▸ Dostarczony materiał:
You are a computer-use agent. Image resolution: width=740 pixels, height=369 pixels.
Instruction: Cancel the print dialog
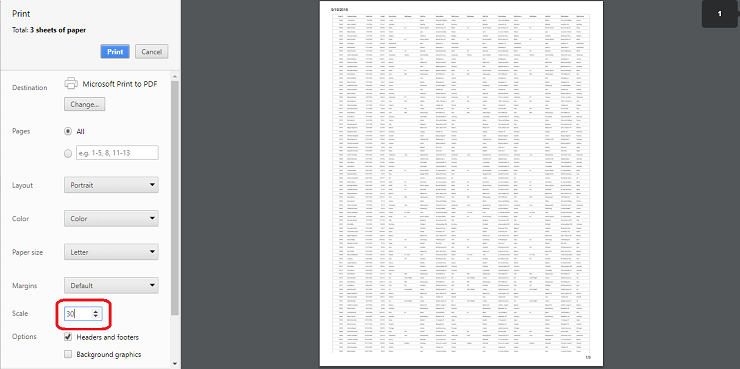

--

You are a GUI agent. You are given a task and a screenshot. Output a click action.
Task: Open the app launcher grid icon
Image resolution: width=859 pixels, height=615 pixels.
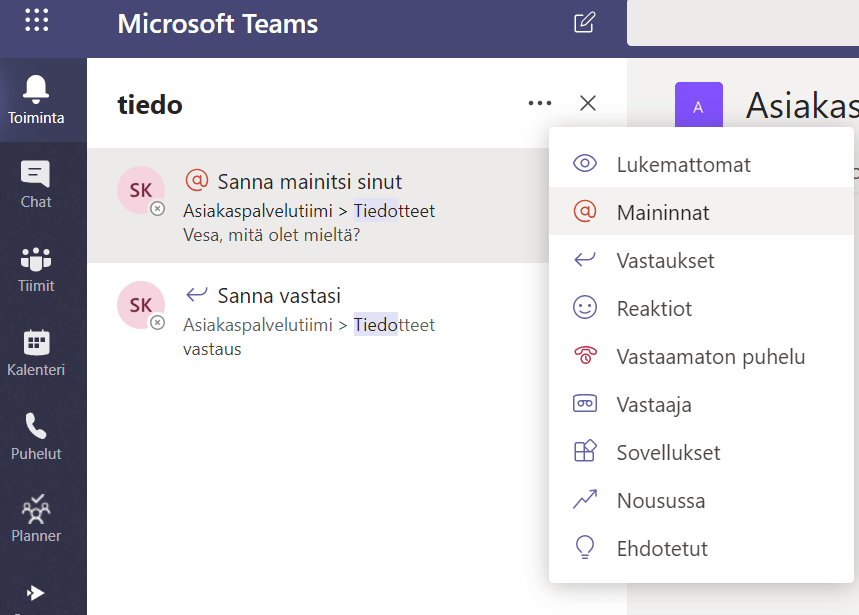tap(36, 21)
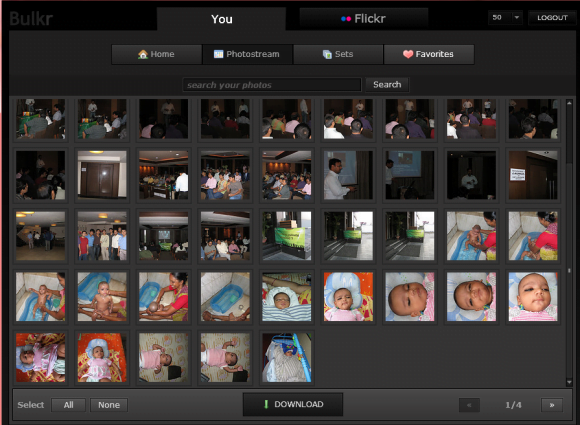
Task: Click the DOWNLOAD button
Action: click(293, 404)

---

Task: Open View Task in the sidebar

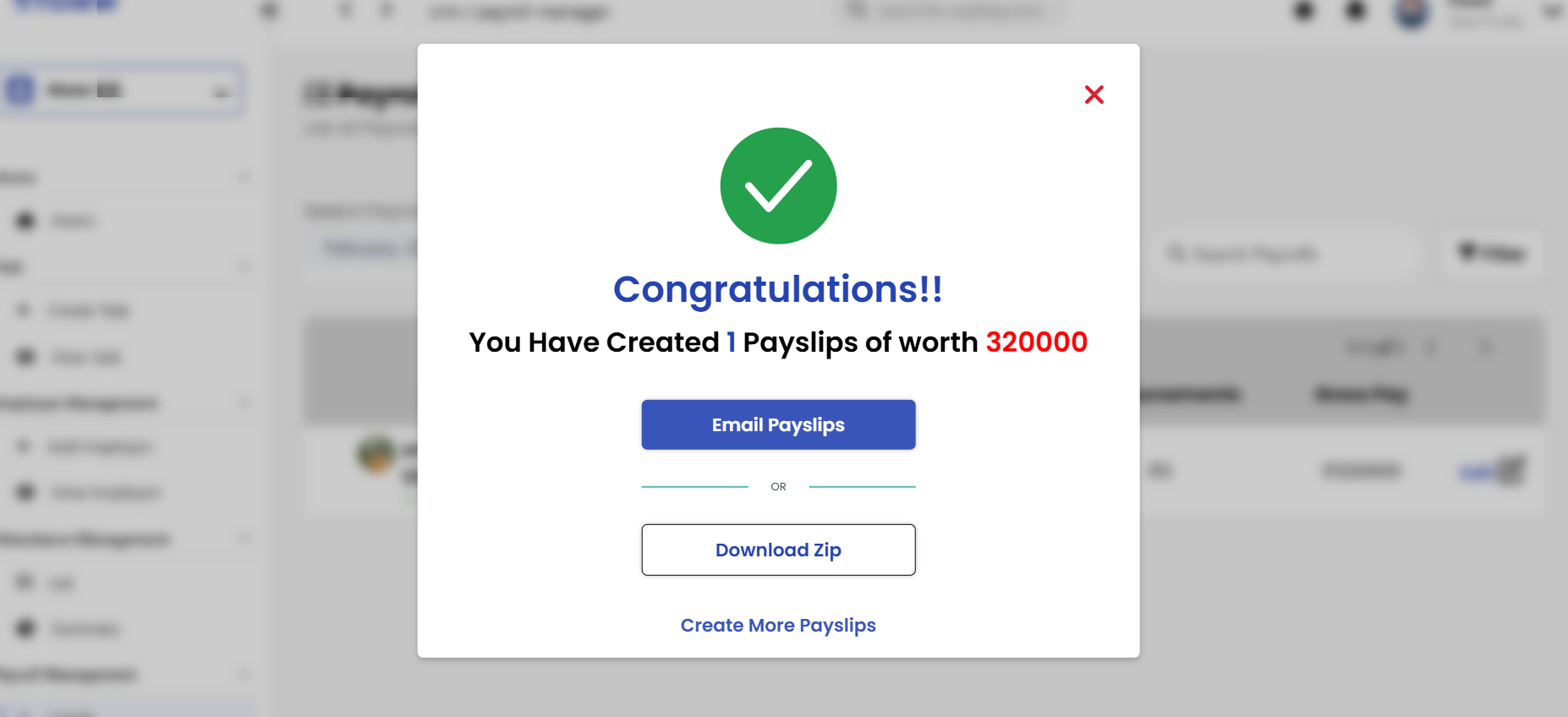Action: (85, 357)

▸ Podane zadanie: Powtórz bez zmian wiersze od tego, który zawiera "You are a computer-use", aż po ten, który zawiera "Instruction: Cancel the print dialog", razem z obydwoma.

▸ Oczekiwana odpowiedź:
You are a computer-use agent. Image resolution: width=740 pixels, height=369 pixels.
Instruction: Cancel the print dialog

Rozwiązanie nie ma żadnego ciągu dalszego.